Amnesty International sta chiedendo alle agenzie e agli esperti delle Nazioni Unite - tra cui il Sottocomitato per la prevenzione della tortura, i Gruppi di lavoro sulle detenzioni arbitrarie e sulle sparizioni forzate e il Relatore speciale sulla tortura - di svolgere una missione in Ucraina per visitare tutti i centri di prigionia, compresi quelli non ufficiali, in cui si trovano persone detenute nel contesto del conflitto in corso. Ha diffuso infatti schiaccianti prove sui crimini di guerra in corso in Ucraina, in particolare torture e uccisioni sommarie di prigionieri ad opera di entrambe le parti coinvolte nel conflitto.

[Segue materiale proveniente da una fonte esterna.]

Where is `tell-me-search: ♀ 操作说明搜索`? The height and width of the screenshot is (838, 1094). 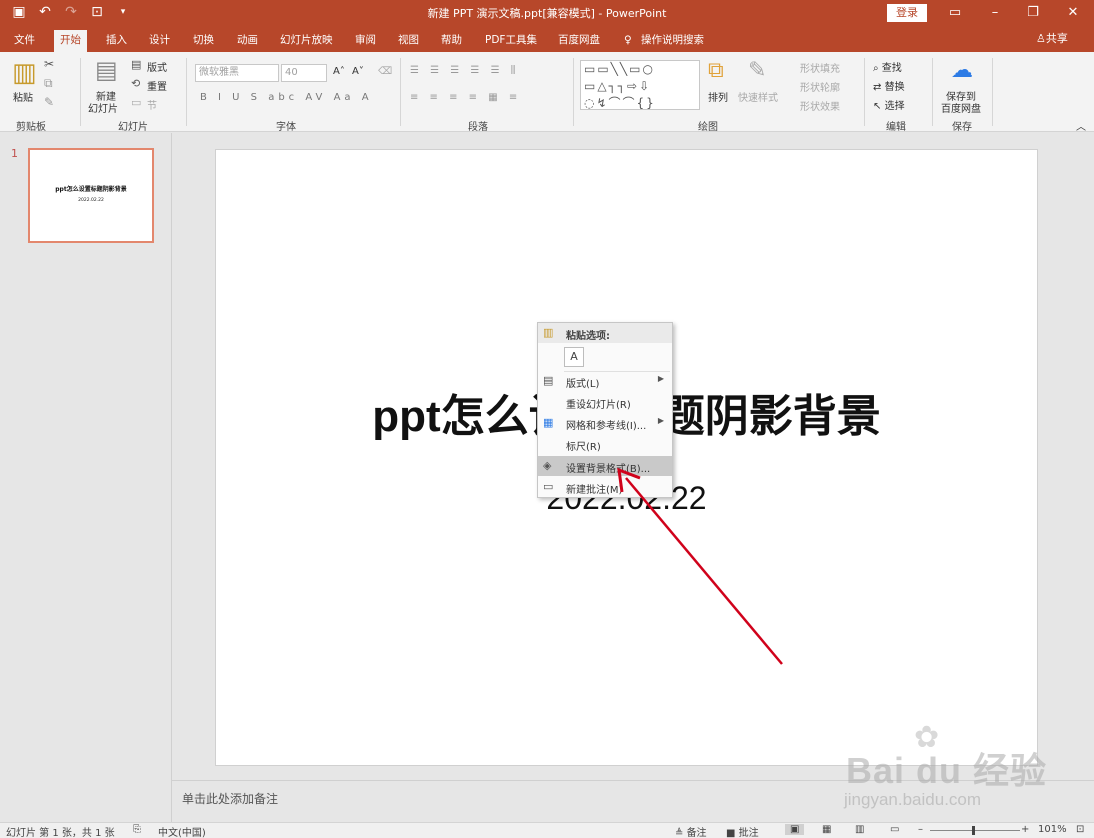
tell-me-search: ♀ 操作说明搜索 is located at coordinates (664, 41).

Ex detenuti hanno riferito di essere stati picchiati fino a spezzargli le ossa, torturati con la corrente elettrica, presi a calci, accoltellati, appesi al soffitto, privati del sonno per giorni e di cure mediche urgenti, minacciati di morte e sottoposti a finte esecuzioni.
“All’ombra del conflitto ancora in corso nell’Ucraina orientale, le nostre ricerche sul campo hanno raccolto denunce di tortura tanto frequenti quanto scioccanti. Oltre 30 ex prigionieri, catturati da entrambe le parti, hanno fornito resoconti credibili e orribili di ciò che hanno vissuto” – ha dichiarato John Dalhuisen, direttore del programma Europa e Asia centrale di Amnesty International.

“Prigionieri di entrambe le parti hanno subìto pestaggi e finte esecuzioni. Abbiamo anche documentato uccisioni sommarie ad opera dei gruppi separatisti. Ricordiamo che torturare o uccidere deliberatamente persone fatte prigioniere durante un conflitto è un crimine di guerra” – ha aggiunto Dalhuisen.


< Putin e il presidente ucraino
quando le cose andavano "bene"




Dei 33 ex prigionieri intervistati da Amnesty International 32 hanno descritto brutali pestaggi e altri gravi abusi commessi dai gruppi separatisti e dalle forze pro-Kiev. Alcune delle violenze peggiori vengono commesse in centri non ufficiali di detenzione, soprattutto nei primi giorni. I gruppi che agiscono al di fuori della catena di comando effettiva o ufficiale tendono ad avere comportamenti brutali e fuorilegge.

L’organizzazione per i diritti umani ha incontrato persone arrestate e picchiate solo per aver scattato fotografie delle proteste di EuroMaydan o per aver avuto nella rubrica del loro cellulare i numeri di telefono di separatisti.
“In alcuni casi questi civili vengono presi per organizzare scambi di prigionieri, in altri soltanto per punire le loro idee. Questa prassi illegale e inquietante deve cessare immediatamente” – ha concluso Dalhuisen.